Carolyn Melf: Iris Spring Garden & Paradise Garden Club - Paradise
Saturday, May 24th, 2008
Gardeners’ activist is the only phrase that really fit when I was trying to describe Carolyn Melf to someone else recently. I first met Carolyn when she slipped me a business card during a local rose society meeting. It was not her card, but rather someone else’s card on the back of which she had written her name and phone number and the fact that she had a “fabulous” Iris garden in Paradise. “I am infected with the Iris virus!” she had written. A few days later when I was reading through a recent edition of “insideout” magazine, I saw two article written by Melf . A few days after that, I went out to Paradise to see Iris Spring – her home garden featuring more than 650 different varieties of Iris, which was fabulous and in full bloom the day of my visit. Carolyn and I had had a good long gardener’s chat as we walked among her beloved Iris (and peonies and roses and azaleas), and that very day she sent me an email letting me know that she was also a member of the Paradise Garden Club and that she would love to have me attend the upcoming regular meeting that would feature a daylily grower as the speaker, and “Was I interested in the upcoming annual Paradise Garden Tour?” Finally, I noticed at the end of her article on fuschia in InSideOut magazine that her credit mentioned she had founded a group called the Potting Ladies. Photo above: looking across a blooming Iris Spring Garden.
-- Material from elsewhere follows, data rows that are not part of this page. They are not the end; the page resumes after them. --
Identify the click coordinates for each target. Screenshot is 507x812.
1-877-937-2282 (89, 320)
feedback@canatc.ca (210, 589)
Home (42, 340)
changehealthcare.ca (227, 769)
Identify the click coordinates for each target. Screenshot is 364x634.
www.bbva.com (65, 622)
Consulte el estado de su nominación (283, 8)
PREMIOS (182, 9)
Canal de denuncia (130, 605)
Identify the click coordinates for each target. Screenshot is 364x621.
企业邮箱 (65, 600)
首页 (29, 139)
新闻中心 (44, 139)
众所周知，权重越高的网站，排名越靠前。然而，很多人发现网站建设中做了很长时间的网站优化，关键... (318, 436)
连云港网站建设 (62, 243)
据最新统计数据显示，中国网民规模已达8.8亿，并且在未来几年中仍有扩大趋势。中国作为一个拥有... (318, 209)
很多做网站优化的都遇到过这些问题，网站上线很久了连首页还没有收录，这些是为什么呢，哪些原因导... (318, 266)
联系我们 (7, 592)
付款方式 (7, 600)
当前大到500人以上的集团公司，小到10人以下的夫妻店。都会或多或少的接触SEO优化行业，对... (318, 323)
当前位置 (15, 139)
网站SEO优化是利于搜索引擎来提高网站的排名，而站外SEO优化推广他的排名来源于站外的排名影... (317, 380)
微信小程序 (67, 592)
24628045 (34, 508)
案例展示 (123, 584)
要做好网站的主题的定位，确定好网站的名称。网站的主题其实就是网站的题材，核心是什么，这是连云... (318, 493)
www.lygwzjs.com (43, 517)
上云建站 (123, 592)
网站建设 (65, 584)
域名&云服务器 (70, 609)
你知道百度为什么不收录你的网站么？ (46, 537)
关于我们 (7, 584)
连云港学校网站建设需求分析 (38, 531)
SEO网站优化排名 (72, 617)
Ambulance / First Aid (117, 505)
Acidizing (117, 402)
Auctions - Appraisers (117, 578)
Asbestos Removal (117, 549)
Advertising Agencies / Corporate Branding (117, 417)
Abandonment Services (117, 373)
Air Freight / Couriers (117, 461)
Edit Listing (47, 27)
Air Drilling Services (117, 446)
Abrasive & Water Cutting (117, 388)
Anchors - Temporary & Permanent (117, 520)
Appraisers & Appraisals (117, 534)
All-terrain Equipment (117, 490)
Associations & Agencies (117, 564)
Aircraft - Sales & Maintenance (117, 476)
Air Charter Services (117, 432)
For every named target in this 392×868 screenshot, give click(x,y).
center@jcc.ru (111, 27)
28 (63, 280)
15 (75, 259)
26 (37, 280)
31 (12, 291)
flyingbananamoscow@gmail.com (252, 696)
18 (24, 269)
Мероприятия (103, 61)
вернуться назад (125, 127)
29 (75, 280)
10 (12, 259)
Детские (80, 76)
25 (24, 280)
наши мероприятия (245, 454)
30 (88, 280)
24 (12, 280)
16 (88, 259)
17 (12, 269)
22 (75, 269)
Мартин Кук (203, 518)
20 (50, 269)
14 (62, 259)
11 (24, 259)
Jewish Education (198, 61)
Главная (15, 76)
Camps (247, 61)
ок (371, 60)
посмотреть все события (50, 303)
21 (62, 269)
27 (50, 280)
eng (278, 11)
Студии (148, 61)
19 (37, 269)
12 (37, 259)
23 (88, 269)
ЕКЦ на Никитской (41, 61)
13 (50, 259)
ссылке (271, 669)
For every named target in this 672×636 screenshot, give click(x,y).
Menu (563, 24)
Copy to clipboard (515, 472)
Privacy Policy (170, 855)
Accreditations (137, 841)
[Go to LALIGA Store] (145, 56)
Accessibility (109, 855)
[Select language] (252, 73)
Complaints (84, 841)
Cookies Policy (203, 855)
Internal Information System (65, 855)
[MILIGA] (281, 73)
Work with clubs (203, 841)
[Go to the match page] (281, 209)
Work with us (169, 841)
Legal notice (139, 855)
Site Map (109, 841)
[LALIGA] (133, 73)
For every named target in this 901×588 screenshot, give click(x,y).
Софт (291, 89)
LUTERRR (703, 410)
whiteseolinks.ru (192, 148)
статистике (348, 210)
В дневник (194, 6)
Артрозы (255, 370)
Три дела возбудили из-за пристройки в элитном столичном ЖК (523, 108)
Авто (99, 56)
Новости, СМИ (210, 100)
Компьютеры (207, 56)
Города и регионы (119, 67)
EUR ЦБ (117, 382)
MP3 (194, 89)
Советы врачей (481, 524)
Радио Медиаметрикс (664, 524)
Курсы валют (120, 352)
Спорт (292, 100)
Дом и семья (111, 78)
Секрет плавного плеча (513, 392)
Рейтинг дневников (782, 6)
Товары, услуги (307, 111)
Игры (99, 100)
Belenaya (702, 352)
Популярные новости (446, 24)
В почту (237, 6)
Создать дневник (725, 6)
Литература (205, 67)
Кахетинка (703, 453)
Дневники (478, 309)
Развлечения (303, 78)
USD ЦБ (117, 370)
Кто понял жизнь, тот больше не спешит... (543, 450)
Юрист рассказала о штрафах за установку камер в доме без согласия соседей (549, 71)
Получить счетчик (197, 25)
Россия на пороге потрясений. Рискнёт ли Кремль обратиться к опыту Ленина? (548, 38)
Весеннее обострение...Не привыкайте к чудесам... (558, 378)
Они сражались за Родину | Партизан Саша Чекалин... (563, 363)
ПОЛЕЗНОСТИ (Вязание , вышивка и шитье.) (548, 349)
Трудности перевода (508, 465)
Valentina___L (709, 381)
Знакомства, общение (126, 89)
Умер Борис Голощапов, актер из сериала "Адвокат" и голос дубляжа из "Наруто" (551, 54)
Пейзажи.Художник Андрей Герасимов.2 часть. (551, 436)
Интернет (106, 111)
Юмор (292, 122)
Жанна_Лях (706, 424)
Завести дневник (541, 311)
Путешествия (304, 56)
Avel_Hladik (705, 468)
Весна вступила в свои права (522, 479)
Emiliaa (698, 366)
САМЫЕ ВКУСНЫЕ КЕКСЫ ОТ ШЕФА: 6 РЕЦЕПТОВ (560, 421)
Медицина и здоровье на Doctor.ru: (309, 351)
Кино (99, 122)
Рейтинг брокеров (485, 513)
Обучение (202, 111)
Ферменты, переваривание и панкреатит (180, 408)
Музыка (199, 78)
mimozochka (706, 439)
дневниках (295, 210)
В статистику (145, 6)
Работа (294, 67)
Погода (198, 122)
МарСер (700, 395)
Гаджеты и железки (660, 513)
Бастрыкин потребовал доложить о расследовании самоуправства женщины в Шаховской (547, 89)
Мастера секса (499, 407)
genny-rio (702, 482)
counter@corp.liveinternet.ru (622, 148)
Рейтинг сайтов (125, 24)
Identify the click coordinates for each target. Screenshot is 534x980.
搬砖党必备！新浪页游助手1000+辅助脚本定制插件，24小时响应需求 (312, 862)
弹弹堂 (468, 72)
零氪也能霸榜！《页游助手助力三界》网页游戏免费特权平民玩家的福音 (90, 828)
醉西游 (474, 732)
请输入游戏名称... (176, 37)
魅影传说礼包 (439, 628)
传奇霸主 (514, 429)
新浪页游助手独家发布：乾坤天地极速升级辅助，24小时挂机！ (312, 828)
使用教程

Whoa. And I thought I was an avid gardener.
Carolyn Melf is a happy ball of fire about anything to do with gardening – the fire getting even more heated when the subject of deer in Paradise comes up. A retired academic advisor from the California State University Chico’s College of Business, Carolyn says she had an appointment with a new or continuing student about their transfer courses, current course choices or their future careers every twenty minutes of every day. No wonder retirement left her with energy to spare. Photo above shows Carolyn and good friend Dolores, also an avid iris collector and grower.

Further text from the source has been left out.